Он придвинулся к Морте, засучил ногами и вдруг, как ужаленный, вскочил, бросился в малинник и, ободрав в кровь лицо и напугав гнедую, стал молиться — до стона, до крика, до исступления.
Он молился до самого утра и, когда рассвело, Морта увидела его измученное лицо в пятнах запекшейся крови.
— У вас, господин, кровь на щеках, — сказала Морта.
— Ничего, ничего, — ответил он. — Бог смилостивился надо мной. Обагрил только щеки, а не душу.
Обычные дни летели быстро, оголтело, с присвистом, а эти, поминальные, ползли улитками: пока дождешься вечера, кажется, мхом обрастешь. Одна только радость — корчма на замке. Хозяину, конечно, убыток, а ей, Морте, роздых.
Правда, ко всем ее хлопотам пес добавился… тот, пегий, с отвислыми, как картофельная ботва, ушами, подобранный по дороге на кладбище.
Морта искупала его в Немане, расчесала скребком, посадила на цепь.
Но пес был странный, безголосый, совсем не лаял, только вилял обрубком хвоста и ловил блох, слизывая их длинным, как бы ошпаренным языком.

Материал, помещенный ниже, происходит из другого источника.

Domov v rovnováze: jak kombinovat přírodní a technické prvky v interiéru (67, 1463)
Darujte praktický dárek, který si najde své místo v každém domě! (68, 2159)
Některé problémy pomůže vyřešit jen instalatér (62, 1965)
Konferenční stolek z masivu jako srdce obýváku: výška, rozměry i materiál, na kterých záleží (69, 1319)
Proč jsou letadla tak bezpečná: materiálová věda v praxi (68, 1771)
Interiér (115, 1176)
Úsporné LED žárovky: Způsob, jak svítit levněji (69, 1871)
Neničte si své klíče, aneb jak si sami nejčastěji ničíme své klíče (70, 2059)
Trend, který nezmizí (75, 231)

— Тот, кто побирается, не лает, — сказал Морте Ешуа. — Поживет у нас и научится. А что вообще слыхать в местечке?
— Ничего.
— А Семен? — допытывался корчмарь.
— Молчит.
Ешуа не поверил.
— Молчит и думает, — сказала Морта.
— Пусть думает. Ему есть о чем подумать.
— Всем есть о чем подумать, — желая сократить пропасть между хозяином и сыном, промолвила Морта. — Пора вам, господин, на мировую…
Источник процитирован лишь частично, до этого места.